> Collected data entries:
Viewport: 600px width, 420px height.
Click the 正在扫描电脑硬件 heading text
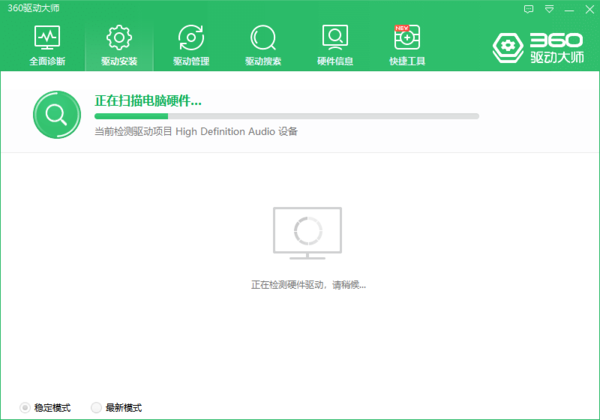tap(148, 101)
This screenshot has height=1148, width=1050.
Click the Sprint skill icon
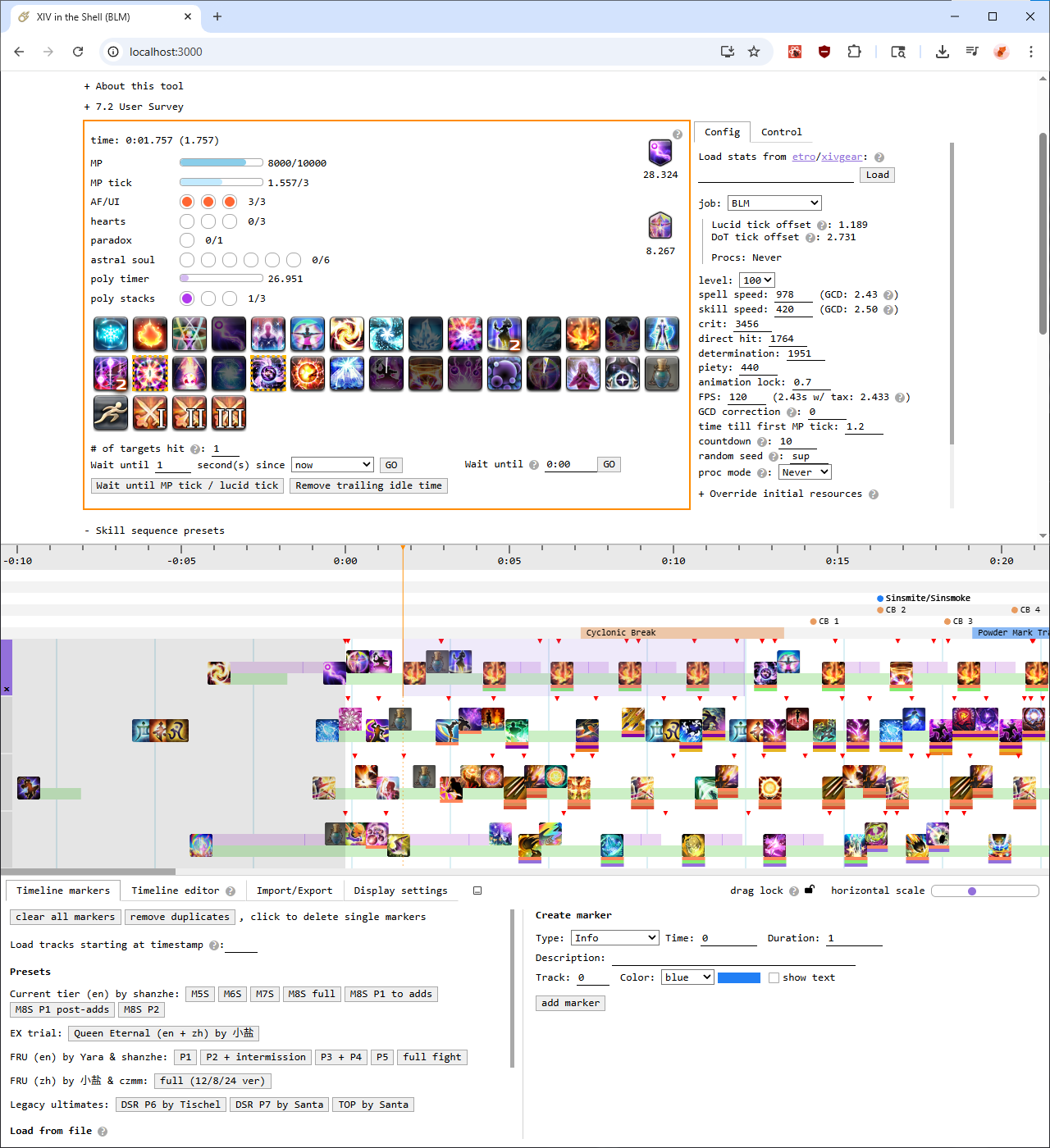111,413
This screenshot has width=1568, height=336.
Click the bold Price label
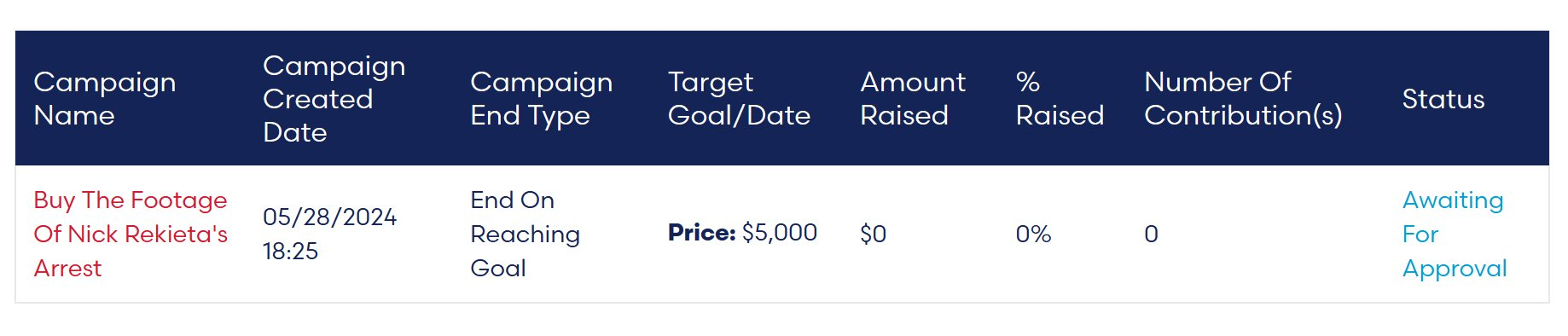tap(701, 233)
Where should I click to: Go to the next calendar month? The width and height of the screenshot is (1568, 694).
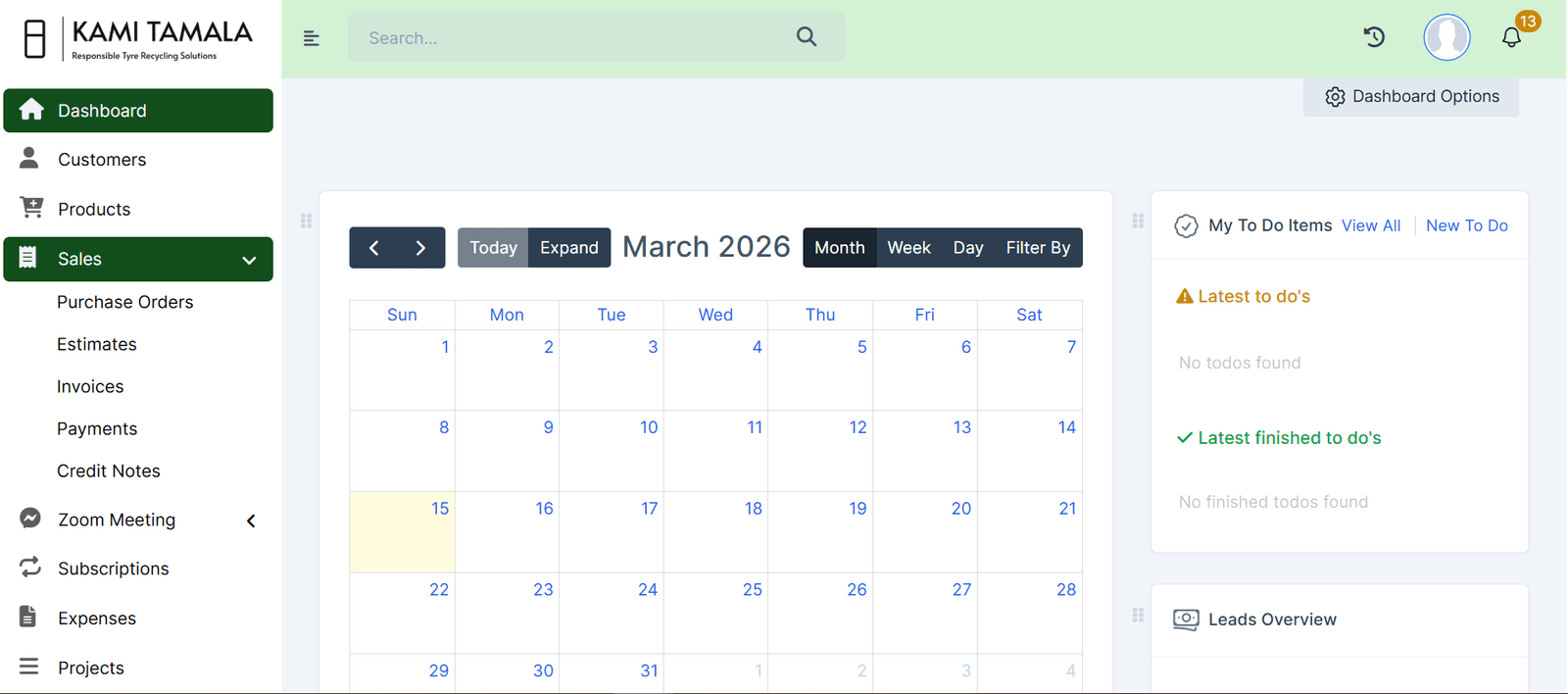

> WHAT YOU HAVE TO DO:
For each line above that carries the word "height", copy it out.

> RESULT OF THIS EXERCISE:
Viewport: 600px width, 420px height.
This screenshot has height=1148, width=1050.
This screenshot has width=1568, height=336.
Where should I click to: Go to the next calendar month? The width and height of the screenshot is (1568, 694).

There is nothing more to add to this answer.